Pernyataan Komnas HAM; Pemerintah Alpa dan Perlu Minta Maaf
Jakarta, Kompas
Komisi Nasional Hak Asasi Manusia (Komnas HAM) mendesak pemerintah
untuk
menyampaikan permintaan maaf karena kealpaannya memberikan perlindungan
kepada setiap warganegara Indonesia. Berdasarkan pengamatan Komnas HAM,
telah terjadi kevakuman keamanan pada hari-hari awal terjadinya
kerusuhan sosial 12-14 Mei 1998, yang telah memungkinkan tindakan
kekerasan seksual terjadi secara luas, tanpa adanya kemampuan
pencegahan
dan tindakan yang efektif. Vakumnya keamanan tersebut menunjuk pada
tanggung jawab negara berupa kealpaan dari pejabat penanggung jawab
sipil dan militer.
Demikian pernyataan resmi Komnas HAM tentang Kekerasan Seksual Termasuk
Pemerkosaan Terhadap Kelompok Etnik Cina dan Warga Indonesia Lainnya,
yang disampaikan Kamis (9/7), di Sekretariat Komnas HAM, Jakarta.

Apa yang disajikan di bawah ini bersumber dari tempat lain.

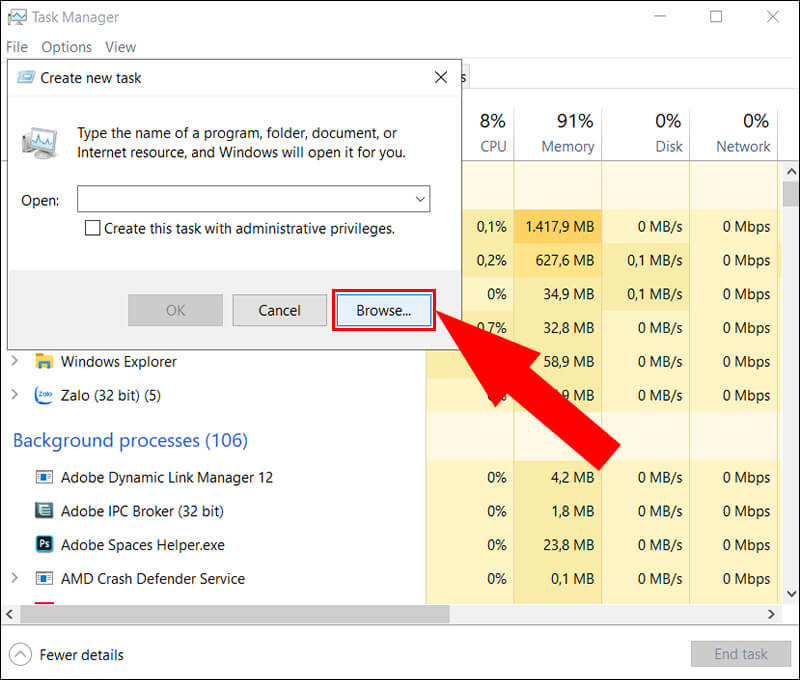Expand the Zalo (32 bit) process group
Image resolution: width=800 pixels, height=680 pixels.
click(15, 395)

Pernyataan itu ditandatangani Miriam Budiardjo (Wakil Ketua I), Marzuki
Darusman (Wakil Ketua II), dan Baharuddin Lopa (Sekjen). Pernyataan
disampaikan kepada pers oleh Marzuki Darusman, Saparinah Sadli, Asmara
Nababan, Soegiri, dan Clementino dos Reis Amaral.
Komnas menyatakan, pada saat kerusuhan 12-14 Mei 1998, bahkan hingga
pada masa satu minggu lalu, dapat dipastikan dengan sejelas-jelasnya
telah terjadi pemerkosaan bertubi-tubi yang di luar batas
perikemanusiaan. Itu terjadi di berbagai lokasi di Jakarta dan kota
lain
oleh kawanan bergerombol dan kejam.
Modus seragam
Dari penelaahan terhadap konstruksi kejadian yang dialami korban dari
segi ciri-ciri penganiayaan jasmani sebagaimana yang dinyatakan saksi
dan ahli, terbentuk gambaran tentang suatu pola gerak aksi kekerasan,
berupa penyerangan fisik secara frontal dengan sasaran khusus perusakan
yang seberat-beratnya terhadap seksualitas wanita. Hal ini sangat
merendahkan bangsa.
"Di antara kasus menyedihkan yang telah dilaporkan, telah terjadi aksi
perkosaan yang dipertontonkan dan dilakukan di hadapan keluarga korban
secara biadab," ungkap Saparinah Sadli membacakan pernyataan Komnas
HAM.
Berdasarkan data berbagai sumber yang tak berhubungan satu sama lain,
serta penelitian yang dilakukan Komnas HAM sendiri, dapat disimpulkan
bahwa rangkaian tindakan kekerasan seksual itu menggambarkan adanya
modus operandi yang seragam.
BUTIR REKOMENDASI KOMNAS
1. Mendesak pemerintah untuk mengakui terjadi
kekerasan seksual.
2. Menyerukan pemerintah dan masyarakat
menggerakkan solidaritas simpati untuk para korban.
3. Mendesak pemerintah minta maaf atas
kealpaan
memberikan perlindungan kepada warga negara.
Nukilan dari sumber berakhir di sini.